* _Required work_: Reproduce, character for character, the part of the listing that opens with its first line and closes with the line containing "Click the Netherlands", including both of these lines.

======== Source records ========

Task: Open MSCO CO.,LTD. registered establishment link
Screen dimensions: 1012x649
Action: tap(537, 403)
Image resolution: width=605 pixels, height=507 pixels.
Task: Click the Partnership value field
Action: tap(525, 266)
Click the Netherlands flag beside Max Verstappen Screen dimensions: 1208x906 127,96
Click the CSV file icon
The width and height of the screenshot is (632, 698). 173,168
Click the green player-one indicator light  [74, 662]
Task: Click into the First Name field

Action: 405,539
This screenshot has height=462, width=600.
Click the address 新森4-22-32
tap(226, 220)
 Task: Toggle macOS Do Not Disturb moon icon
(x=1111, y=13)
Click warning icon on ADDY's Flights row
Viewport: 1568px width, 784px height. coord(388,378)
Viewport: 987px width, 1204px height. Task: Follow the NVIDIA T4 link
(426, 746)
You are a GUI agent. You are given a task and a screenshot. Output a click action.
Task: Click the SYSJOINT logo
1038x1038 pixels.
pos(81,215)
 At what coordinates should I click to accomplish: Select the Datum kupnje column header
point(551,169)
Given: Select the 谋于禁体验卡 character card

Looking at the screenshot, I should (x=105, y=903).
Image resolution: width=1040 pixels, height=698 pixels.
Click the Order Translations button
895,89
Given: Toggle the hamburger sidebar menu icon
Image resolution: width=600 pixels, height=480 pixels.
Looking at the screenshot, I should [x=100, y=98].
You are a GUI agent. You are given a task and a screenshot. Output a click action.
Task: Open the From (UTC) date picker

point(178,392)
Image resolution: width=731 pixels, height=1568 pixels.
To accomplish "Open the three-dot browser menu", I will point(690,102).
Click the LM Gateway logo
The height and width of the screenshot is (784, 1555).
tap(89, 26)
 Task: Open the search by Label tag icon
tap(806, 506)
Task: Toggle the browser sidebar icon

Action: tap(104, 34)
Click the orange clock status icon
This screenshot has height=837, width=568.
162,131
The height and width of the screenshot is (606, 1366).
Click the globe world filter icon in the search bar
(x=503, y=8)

========

* _Solution to this problem_:
Task: Open MSCO CO.,LTD. registered establishment link
Screen dimensions: 1012x649
Action: tap(537, 403)
Image resolution: width=605 pixels, height=507 pixels.
Task: Click the Partnership value field
Action: tap(525, 266)
Click the Netherlands flag beside Max Verstappen Screen dimensions: 1208x906 127,96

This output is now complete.